### TUJUAN A
Susun bagian rekaman yang dibuka dengan baris yang memuat "Open the 売上予測 tab" dan ditutup dengan baris yang memuat "Close the Translate", termasuk kedua baris itu, sebagai tabel Markdown berkolom "No" dan "Baris". Baris kosong tidak dimasukkan.

=-=-=

Pola penerjunan aparat kepolisian disusun dalam setiap kegiatan pengamanan pilkada serentak. Ada beberapa tahapan pengamanan yang dirancang menyesuaikan agenda pilkada dibarengi penerjunan personel kepolisian. Misalnya kepolisian akan menurunkan setengah dari total personelnya yang disiapkan saat masa kampanye pada 15 Februari-23 Juni 2018. Pada masa tenang 24-26 Juni 2018, seperlima dari total personel kepolisian dikerahkan. Lalu puncaknya pada saat pemungutan suara, dua pertiga dari total personel kepolisian akan diterjunkan. “Itu kekuatan maksimal,” kata Kombes Edi Setio Budi Santoso.
Pemungutan suara Pilkada Serentak 2018 akan digelar pada 27 Juni 2018. Pilkada serentak berlangsung di 171 daerah. Sebanyak 17 provinsi bakal menggelar pemilihan gubernur, 39 kota memilih wali kota, dan 115 kabupaten memilih bupati. Sedangkan jumlah tempat pemungutan suara sebanyak 392.226 dengan 167 ribu lebih daftar pemilih sementara.
Selain pencegahan potensi konflik, pengamanan akan dilakukan terhadap percetakan surat suara, kotak suara, dan kantor KPU di daerah ataupun pusat. Sehingga pembakaran kantor KPU dan pencurian kotak suara diharapkan tak akan terjadi.
Tidak dipungkiri, dalam praktiknya pelaksanaan Pilkada selalu menimbulkan gejolak, terbukti tidak ada satupun penyelenggaraan Pilkada yang berjalan zonder konflik, yang umumnya berakar dari ketidakpuasan terhadap hasil akhir Pilkada, sebagaimana diketahui dalam conflict fuctionalism terdapat konsep deprivation dan sense of injustice. Pada konsep ini, perasaan diperlakukan secara tidak adil merupakan penyebab timbulnya konflik. Di luar kemungkinan adanya upaya mobilisasi massa dari pihak yang memiliki kepentingan-kepentingan tertentu.
Munculnya beragam konflik yang menyertai pelaksanaan Pilkada sejatinya ingin menggambarkan bahwa pelaksanaan Pilkada tidak lagi sekedar pertarungan untuk memperebutkan kursi nomor satu di daerah yang diharapkan mampu membawa daerah pada kehidupan yang lebih baik, tetapi lebih dari itu adanya sebuah pertarungan antar berbagai kekuatan dengan modal sumber daya yang tidak terbatas, apalagi dengan dibalut oleh satu tujuan “yang penting calonku menang”. Padahal, proses pemilihan Kepala Daerah dan Wakil Kepala Daerah secara langsung pada dasarnya bukan sekedar memilih siapa yang akan menjadi pimpinan daerahnya melainkan, lebih dari itu, suatu proses pembelajaran kehidupan berpolitik dan demokrasi yang terwadahi dalam suatu koridor hukum yang benar.

=-=-=

### TUJUAN B
Menurut kutipan tentang pengamanan pilkada serentak, kapan pemungutan suara Pilkada Serentak 2018 digelar?

Baris dataset:
=-=-=

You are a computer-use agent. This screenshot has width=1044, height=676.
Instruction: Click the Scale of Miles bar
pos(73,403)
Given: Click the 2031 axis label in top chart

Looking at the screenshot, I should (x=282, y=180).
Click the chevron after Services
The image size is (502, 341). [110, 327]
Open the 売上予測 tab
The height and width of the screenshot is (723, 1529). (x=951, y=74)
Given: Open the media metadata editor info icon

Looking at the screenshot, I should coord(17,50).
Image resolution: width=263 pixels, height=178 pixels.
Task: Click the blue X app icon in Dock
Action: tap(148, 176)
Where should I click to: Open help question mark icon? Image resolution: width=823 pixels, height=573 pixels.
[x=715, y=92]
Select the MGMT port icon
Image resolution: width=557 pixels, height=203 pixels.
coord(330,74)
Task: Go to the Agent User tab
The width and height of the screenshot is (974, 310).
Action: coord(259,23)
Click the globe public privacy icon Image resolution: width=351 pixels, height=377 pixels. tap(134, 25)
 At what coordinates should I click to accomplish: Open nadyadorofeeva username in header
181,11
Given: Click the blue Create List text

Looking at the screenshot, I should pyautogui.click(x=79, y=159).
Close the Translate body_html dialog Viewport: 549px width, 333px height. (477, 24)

=-=-=

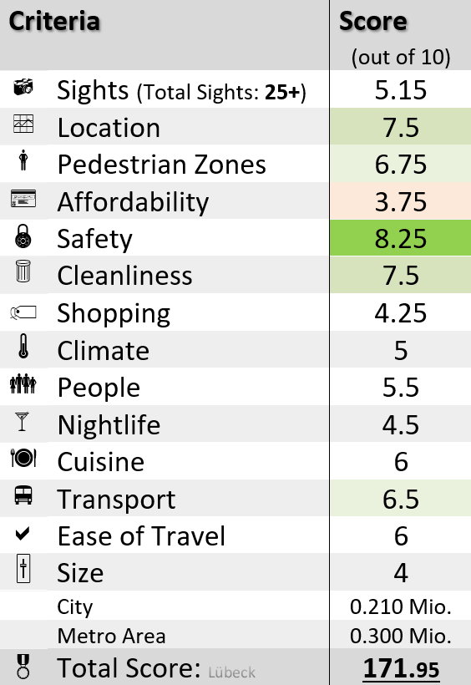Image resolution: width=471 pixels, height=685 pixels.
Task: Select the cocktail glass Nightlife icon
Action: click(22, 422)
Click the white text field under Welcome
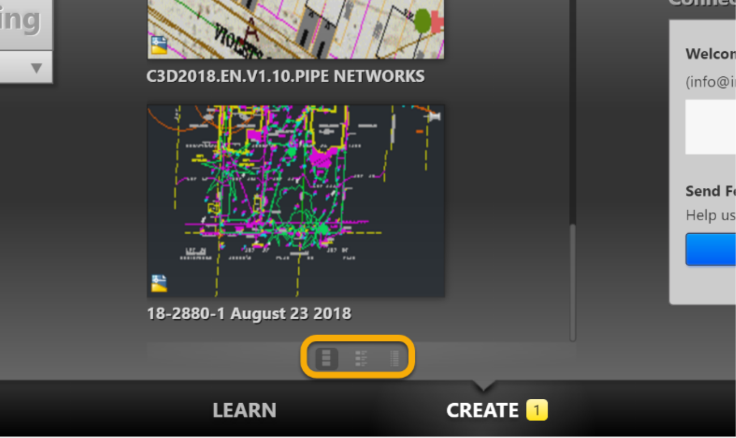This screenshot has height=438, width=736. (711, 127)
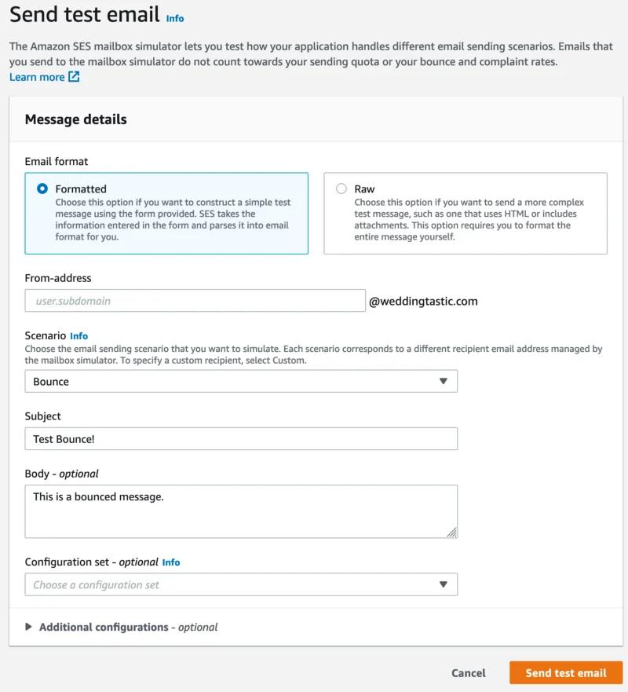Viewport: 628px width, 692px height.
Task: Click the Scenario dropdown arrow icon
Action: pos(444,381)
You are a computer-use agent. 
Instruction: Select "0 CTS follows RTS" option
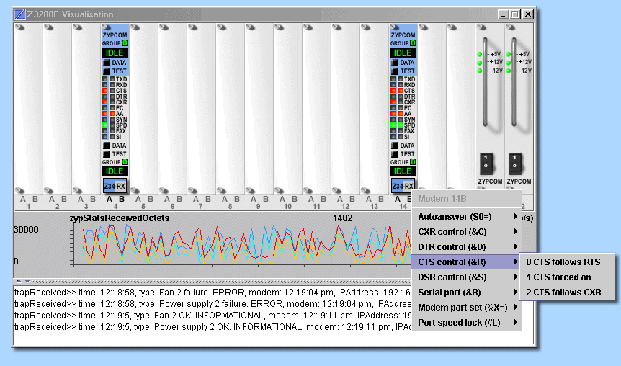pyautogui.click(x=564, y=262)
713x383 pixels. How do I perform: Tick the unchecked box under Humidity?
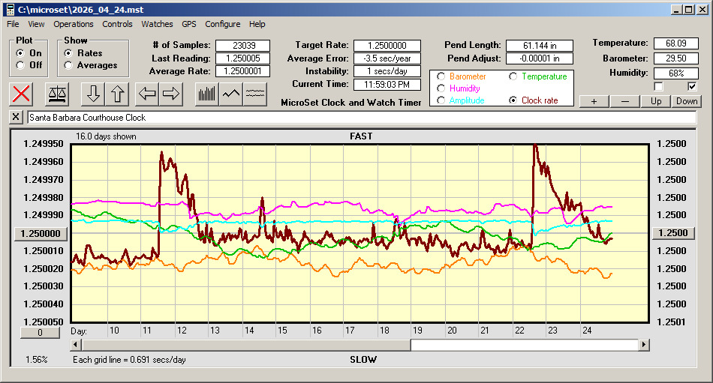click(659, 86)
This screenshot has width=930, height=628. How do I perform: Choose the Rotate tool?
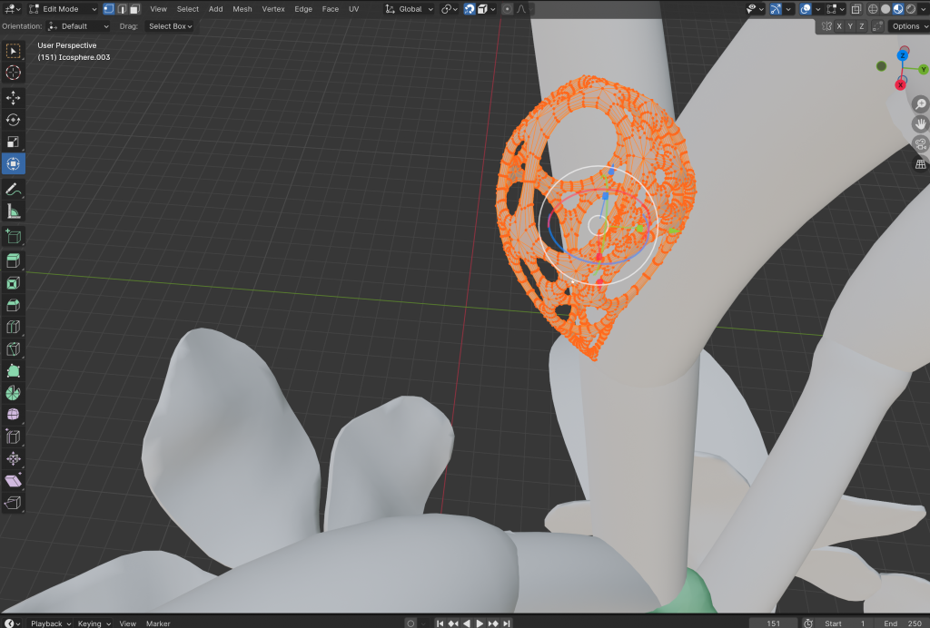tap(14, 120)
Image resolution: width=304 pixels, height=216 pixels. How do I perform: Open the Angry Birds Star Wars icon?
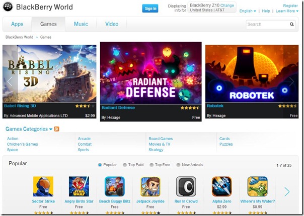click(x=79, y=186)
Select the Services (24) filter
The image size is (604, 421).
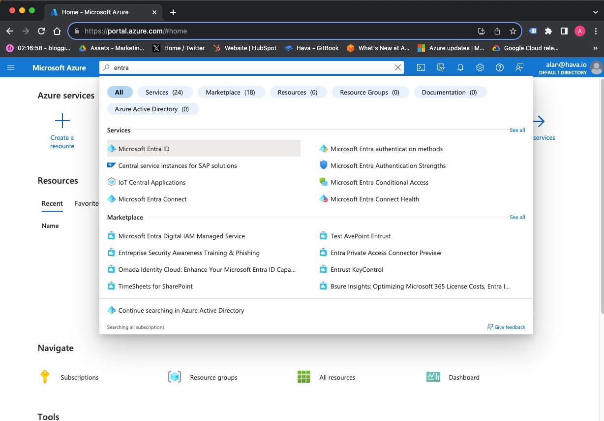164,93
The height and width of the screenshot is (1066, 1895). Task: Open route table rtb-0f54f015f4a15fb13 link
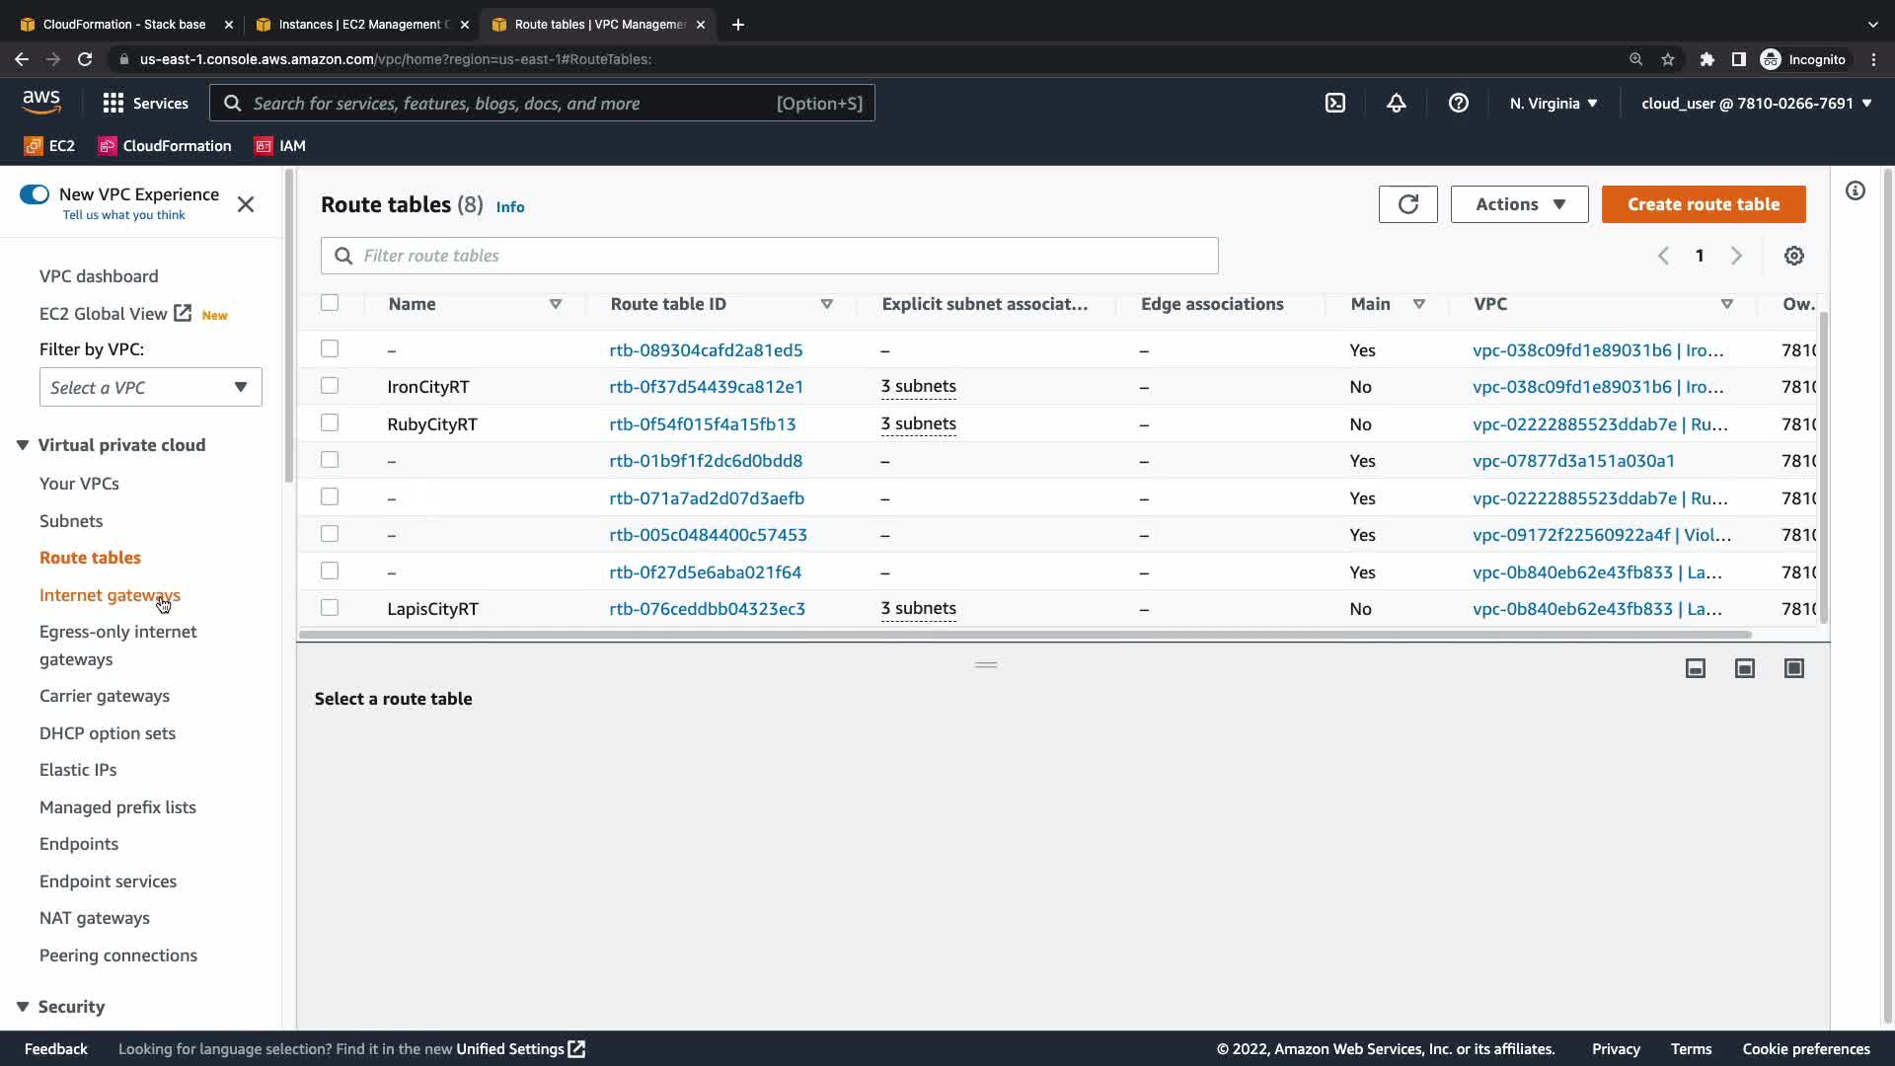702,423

=-=-=

### KELUARAN YANG BENAR A
| No | Baris |
|---|---|
| 1 | Open the 売上予測 tab |
| 2 | The height and width of the screenshot is (723, 1529). (x=951, y=74) |
| 3 | Given: Open the media metadata editor info icon |
| 4 | Looking at the screenshot, I should coord(17,50). |
| 5 | Image resolution: width=263 pixels, height=178 pixels. |
| 6 | Task: Click the blue X app icon in Dock |
| 7 | Action: tap(148, 176) |
| 8 | Where should I click to: Open help question mark icon? Image resolution: width=823 pixels, height=573 pixels. |
| 9 | [x=715, y=92] |
| 10 | Select the MGMT port icon |
| 11 | Image resolution: width=557 pixels, height=203 pixels. |
| 12 | coord(330,74) |
| 13 | Task: Go to the Agent User tab |
| 14 | The width and height of the screenshot is (974, 310). |
| 15 | Action: coord(259,23) |
| 16 | Click the globe public privacy icon Image resolution: width=351 pixels, height=377 pixels. tap(134, 25) |
| 17 |  At what coordinates should I click to accomplish: Open nadyadorofeeva username in header |
| 18 | 181,11 |
| 19 | Given: Click the blue Create List text |
| 20 | Looking at the screenshot, I should pyautogui.click(x=79, y=159). |
| 21 | Close the Translate body_html dialog Viewport: 549px width, 333px height. (477, 24) |

### KELUARAN YANG BENAR B
Pada 27 Juni 2018.